Convert the lines below, from the line containing "Open the Publishing category row" through the line containing "Action: coord(1390,354)", inclusive, into a JSON list of strings with one string per line, skipping blank lines. Leave the pictures out.

───── GIVEN RECORDS

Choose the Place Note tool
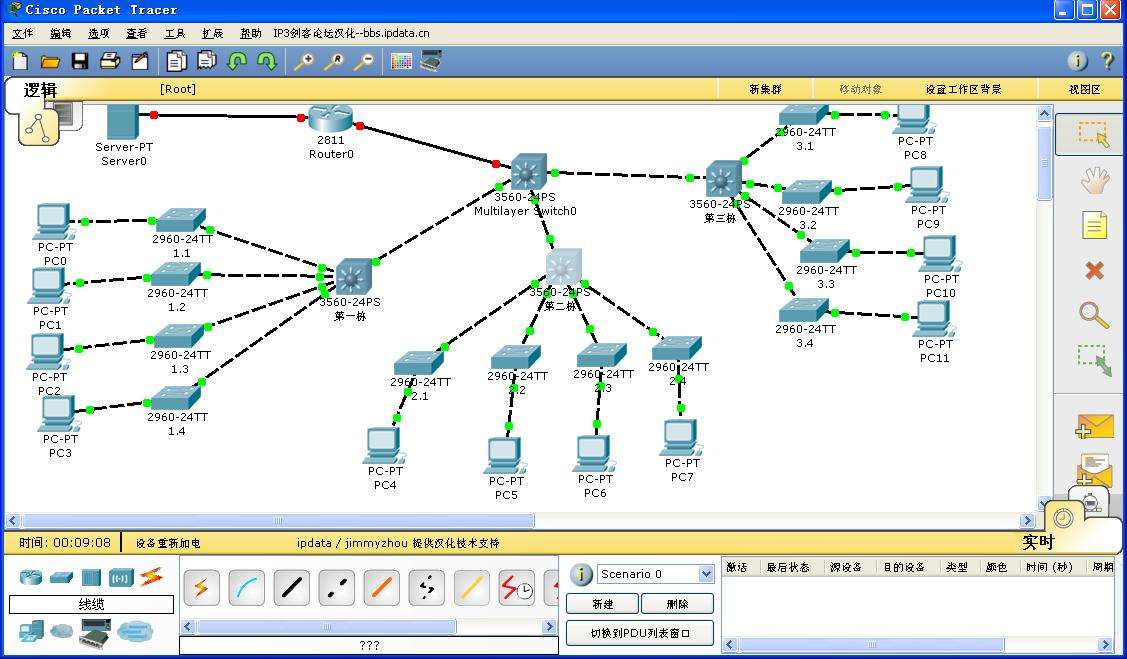Screen dimensions: 1127x659 (1094, 226)
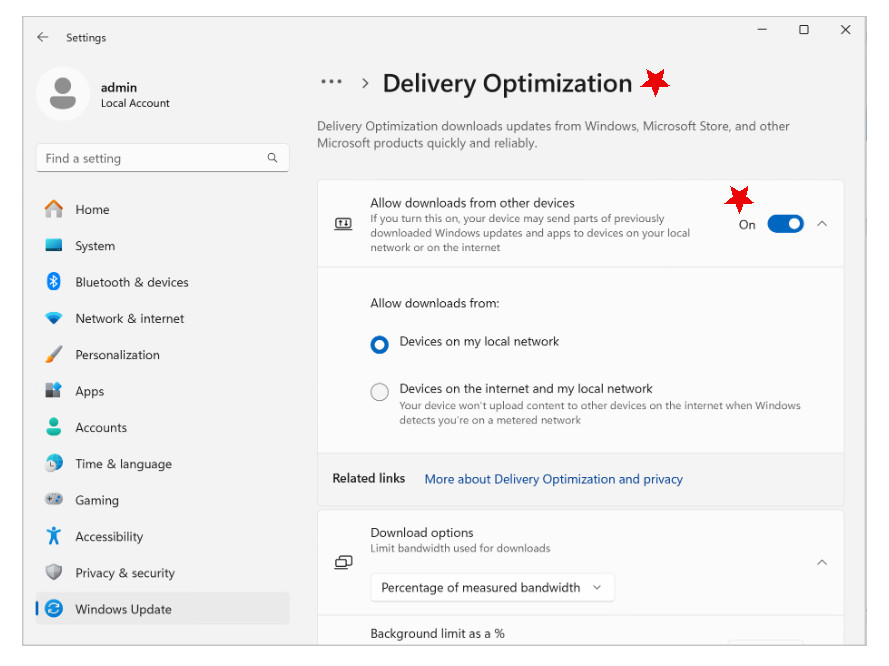
Task: Click the admin account avatar picture
Action: coord(62,93)
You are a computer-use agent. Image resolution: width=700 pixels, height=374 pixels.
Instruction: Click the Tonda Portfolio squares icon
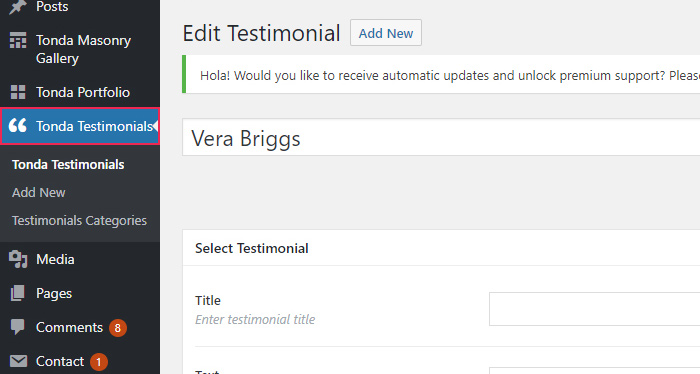(18, 92)
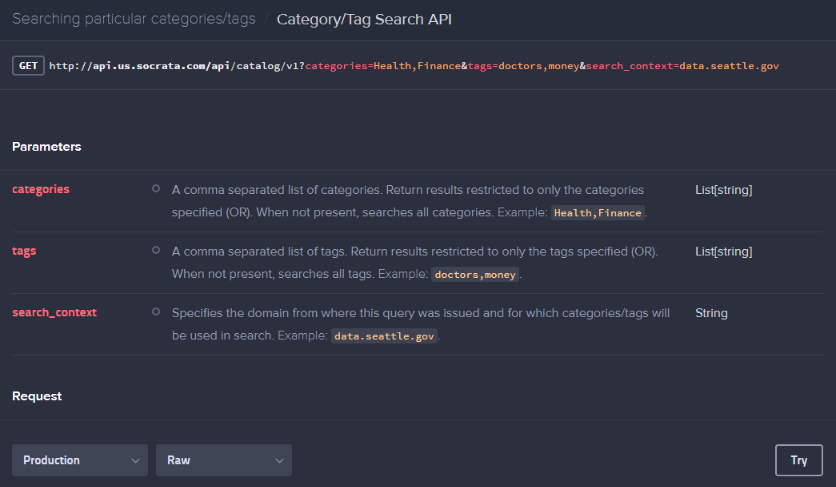
Task: Click the tags parameter name
Action: pyautogui.click(x=24, y=251)
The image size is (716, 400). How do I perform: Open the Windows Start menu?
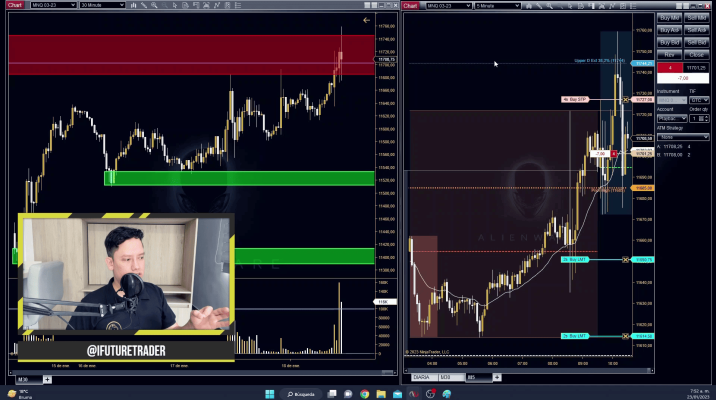coord(270,394)
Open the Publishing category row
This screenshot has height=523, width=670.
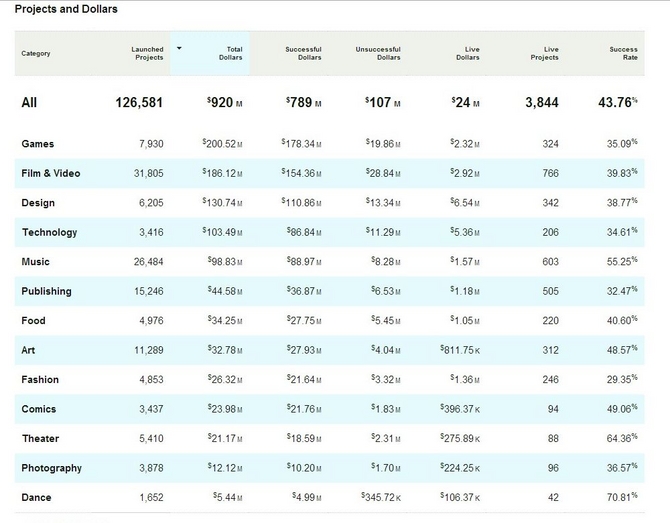[329, 291]
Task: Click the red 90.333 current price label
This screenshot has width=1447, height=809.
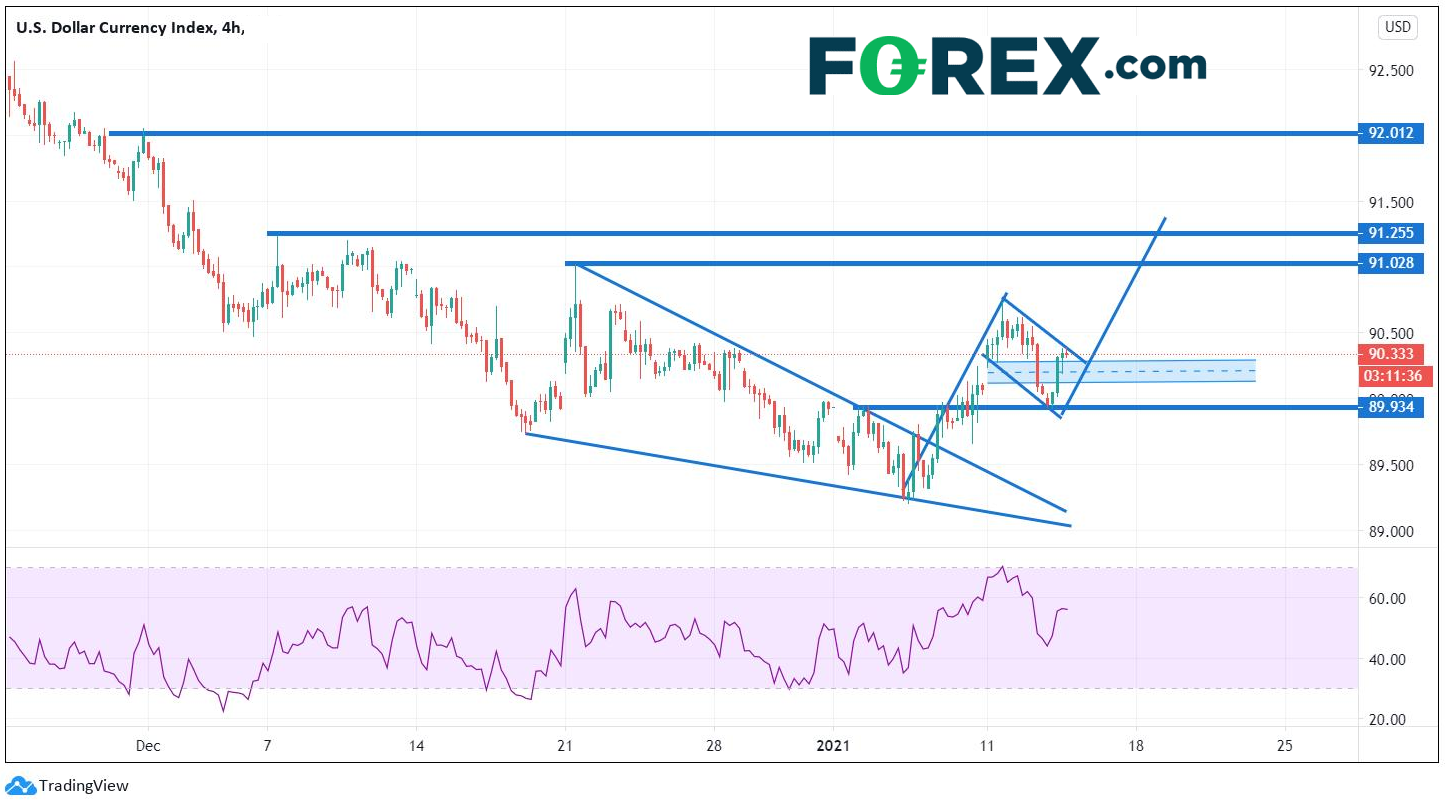Action: coord(1390,354)
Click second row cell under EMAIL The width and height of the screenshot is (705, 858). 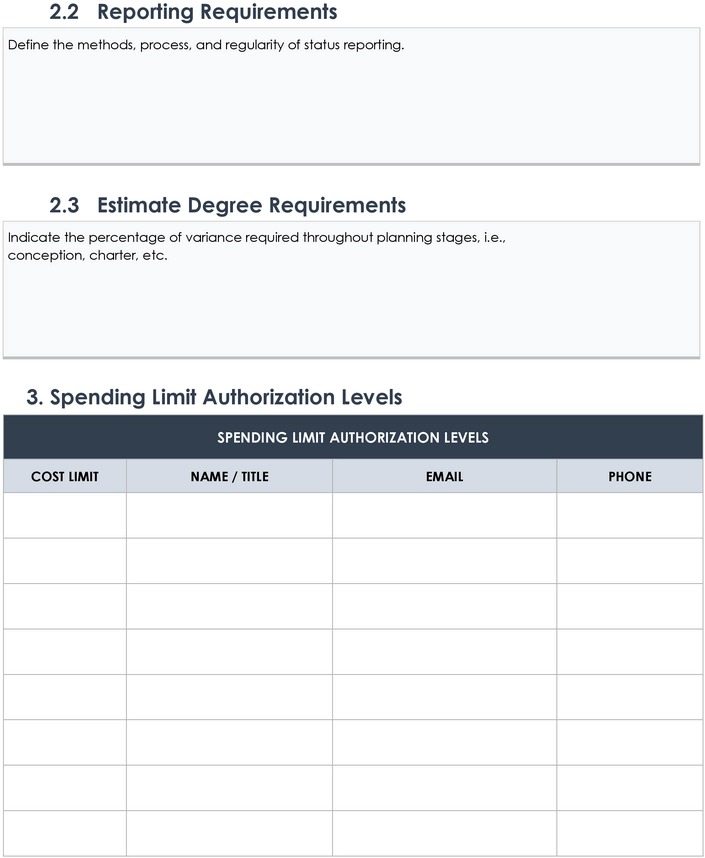444,561

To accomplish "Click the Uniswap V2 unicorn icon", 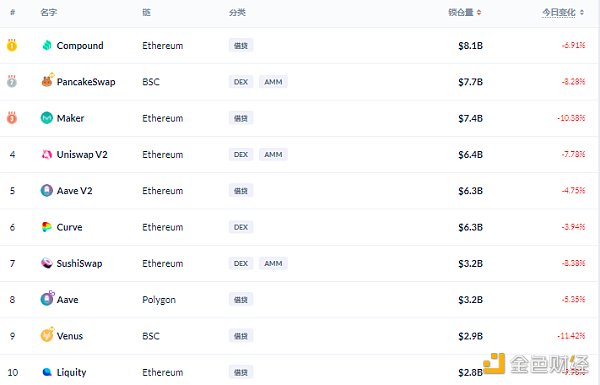I will tap(47, 154).
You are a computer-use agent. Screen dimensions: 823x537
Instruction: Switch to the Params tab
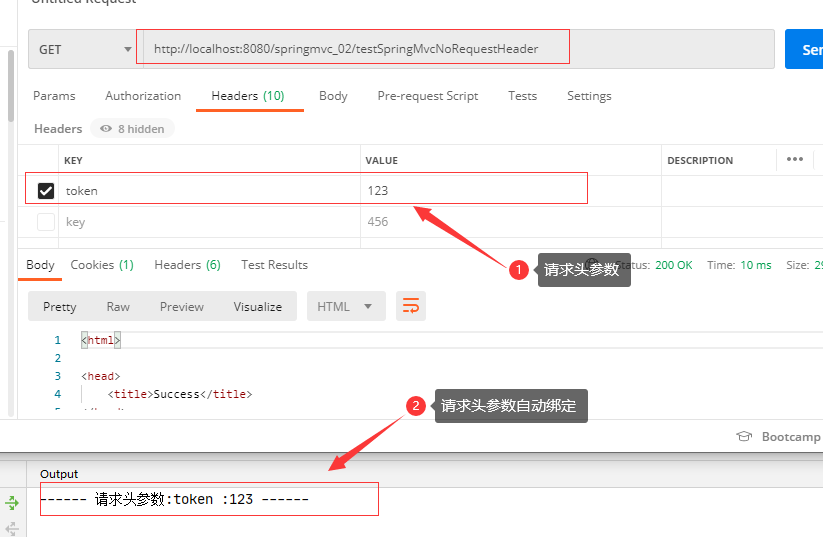coord(54,96)
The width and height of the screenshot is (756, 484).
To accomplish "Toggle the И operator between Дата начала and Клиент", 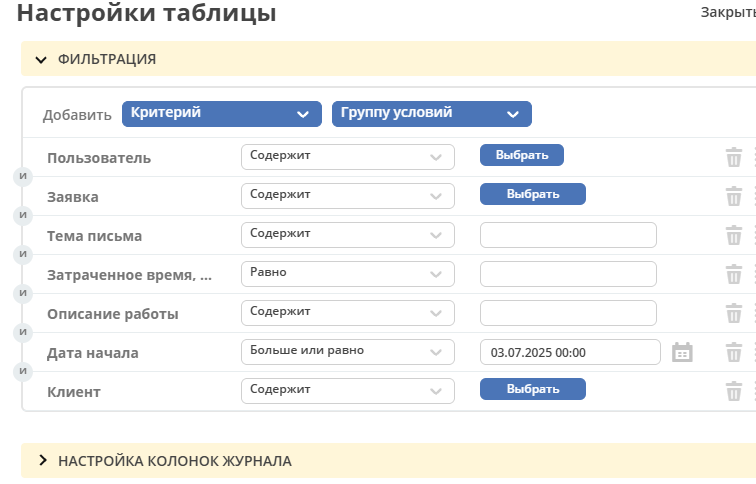I will 23,371.
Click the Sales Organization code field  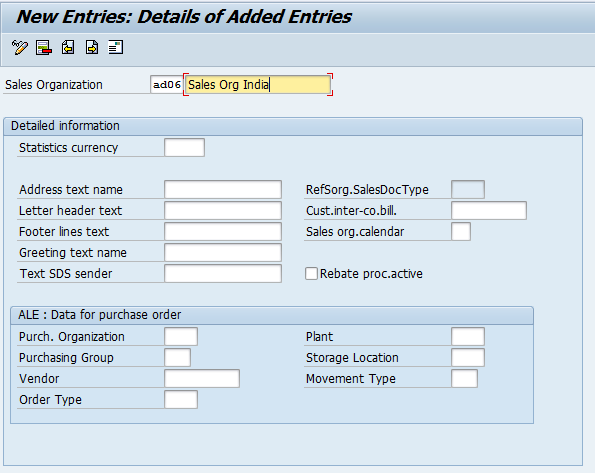pos(167,84)
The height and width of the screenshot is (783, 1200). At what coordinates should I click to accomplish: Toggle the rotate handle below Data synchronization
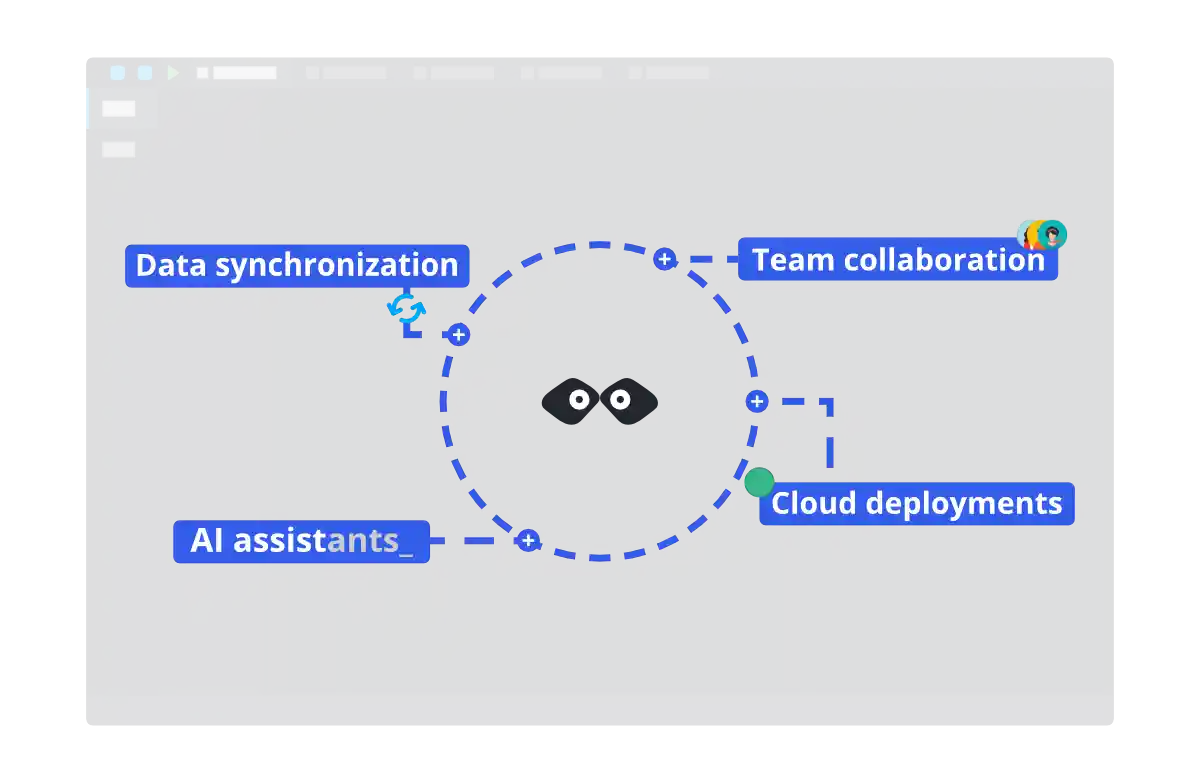[x=406, y=310]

──────────

__TASK RESULT__:
[
  "Open the Publishing category row",
  "This screenshot has height=523, width=670.",
  "[329, 291]",
  "Task: Click the red 90.333 current price label",
  "This screenshot has width=1447, height=809.",
  "Action: coord(1390,354)"
]